#### Document text:

# Fursuit brushing



## Lilfurbal (Feb 26, 2010)

When I got my fursuit the maker told me how to brush it and even gave me a slicker brush for it.  Everywhere I go mentions to use a slicker brush.  Aren't these brushes designed to take out fur?  They tend to take out tons of fur each brushing and it doesn't grow back 

I gave up on brushing and took up the use of a new tool, a little plastic comb.  Much like these:

http://www.theoriginof.com/images/daily-use-stuff/comb/comb.jpg

With these I have been able to get out knots of which has proven more difficult to get out with the brush and it doesn't pull out so much fur.  You can get further into the fur and can still remain gentle with it.  Actually combing against the fur can really get out things I cannot get out with a brush.  

Given that it takes a little more time to actually comb a full fursuit than it does a brush, I'm curious as to why this method has been so overlooked?  I got a friend of mine to switch to a comb also, makes for a nice and tidy fursuit appearance without worrying so much about thinning out the fur.


----------



## Zrcalo (Feb 26, 2010)

I've never used a slicker brush...
then again, some fur I use just kinks up awfully no matter what I do.


----------



## Bir (Feb 26, 2010)

Really? I didn't think fursuits would have much of a problem with matting. Haha, I thought my tails would be the only kinds that would need brushing XP Now I don't feel so bad XD


----------



## Lilfurbal (Feb 26, 2010)

#### Set problem A:
Reproduce everything in the fursuit brushing thread from "With these I" down to "with a brush.", renaming "knots" as "tangles".
The thread above and the entries that follow come from unrelated sources.

Entries excerpted from a collection:
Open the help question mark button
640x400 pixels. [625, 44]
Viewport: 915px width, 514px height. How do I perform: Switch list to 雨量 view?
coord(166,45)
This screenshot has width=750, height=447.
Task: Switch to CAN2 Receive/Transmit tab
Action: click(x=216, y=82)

#### Set problem B:
Locate each line of the entries containing the string "Switch", matching case exactly, and copy those lines.

#### Worked solution A:
With these I have been able to get out tangles of which has proven more difficult to get out with the brush and it doesn't pull out so much fur.  You can get further into the fur and can still remain gentle with it.  Actually combing against the fur can really get out things I cannot get out with a brush.

#### Worked solution B:
Viewport: 915px width, 514px height. How do I perform: Switch list to 雨量 view?
Task: Switch to CAN2 Receive/Transmit tab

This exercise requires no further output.